Aaron signed with the Braves, which had moved to Milwaukee by the time he began his major league career in 1954. Aaron followed the team to Atlanta in the 1960s, where, in April of 1974, he broke one of the most revered records in baseball and became the new homerun king.
Aaron played his last two seasons with the Milwaukee Brewers. When he retired after 1976, those three months with the Indy Clowns made him the last remaining player from the Negro Leagues to be on a major league roster.
Hoosiers contribution to baseball preserved at Indiana Baseball Hall of Fame
To learn more about what Indiana has contributed to baseball, visit the Indiana Baseball Hall of Fame in Jasper.
There are names and uniforms from players like Don Mattingly, the proficient hitter from Evansville who became a star with the Yankees and now manages the Miami Marlins; Chuck Harmon of Washington, who was the first African-American player for the Cincinnati Reds; Judge Kenesaw Mountain Landis, who grew up in Logansport and was the first Commissioner of Major League Baseball; and, Ford Frick of Wawaka who was the third Commissioner of MLB and helped oversee the creation of the National Baseball Hall of Fame in Cooperstown, of which he and Landis are also members.
The Indiana hall of fame had its first inductions in July of 1979. With the January 2019 inductions, there are 194 members. The Hall of Fame is located in the Ruxer Student Center, on the campus of Vincennes University-Jasper. Call for hours and admission fees. 812-482-2262; IndBaseballHallofFame.org.
No hits, no runs, no Arrows:
Indianapolis swung on and missed landing a Major League team in the 1980s
In the heady days of its downtown resurgence in the mid-1980s, just after luring the NFL Colts from Baltimore, Indianapolis swung again for the fence. It went after Major League Baseball, too.
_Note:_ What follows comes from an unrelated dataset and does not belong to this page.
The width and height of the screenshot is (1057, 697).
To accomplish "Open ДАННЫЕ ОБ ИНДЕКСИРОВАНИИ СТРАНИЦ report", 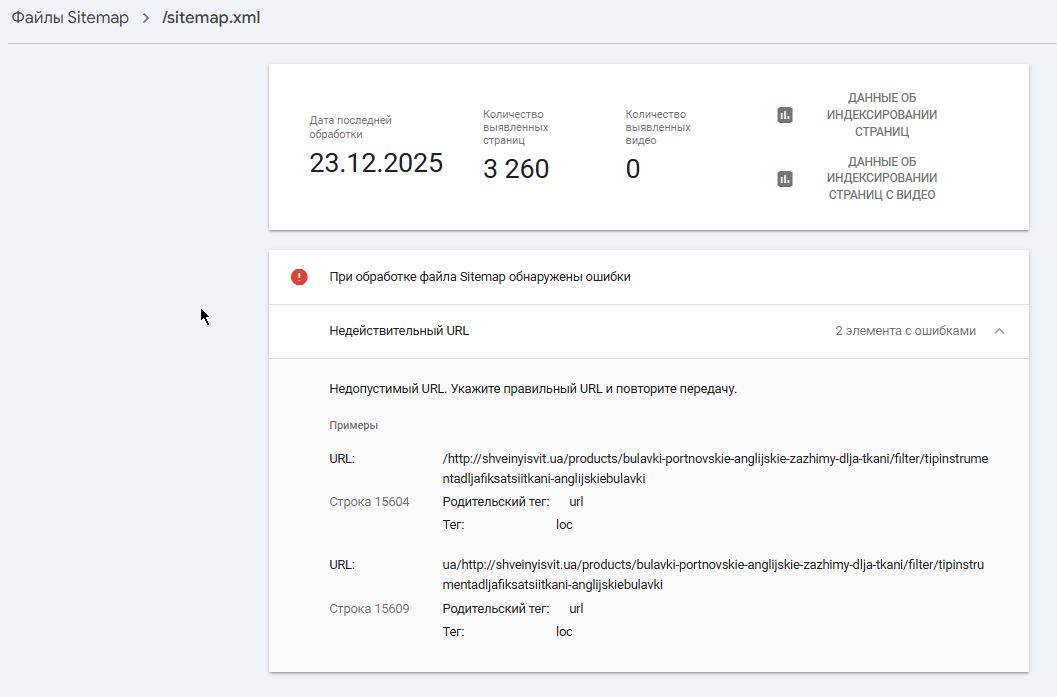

A group of investors was assembled to land either an expansion team or lure an existing team to Indiana. Some 12,000 people deposited $50 each to become a season ticket holder. A team name, the Indianapolis Arrows, was selected. A logo and even uniforms of blue and red were mocked up.
The Pittsburgh Pirates, a team up for sale at the time, and a few other struggling franchises, were named as potential targets for the Arrows.
Sadly for Indy Major League fans, the city had three strikes against it before even settling in at the plate:
• There was no stadium; the Hoosier Dome was perfect for relocating the Colts but couldn’t be reconfigured economically to accommodate baseball.
• Existing teams in the neighborhood likely would not have approved. Cincinnati is only 110 miles from Indianapolis. St. Louis, Chicago and Detroit also draw their fan bases from Indiana.
• Many doubted Indianapolis, already with NFL and NBA franchises, and its smaller TV market could support a Major League team as well.
As the reality of these points set in, the dreams passed. Deposits were returned. The investor group dissolved.
In the following years, a new beautiful ballpark for the beloved Triple-A Indianapolis Indians opened in downtown to rave reviews as part of the downtown revival. Even after almost 25 years, Victory Field remains one of the top minor league facilities in the nation. The team and the ballpark consistently draw record numbers of fans each year. Coincidentally, the Indians now are the affiliate to the Pirates — the team Indy once eyed for plunder.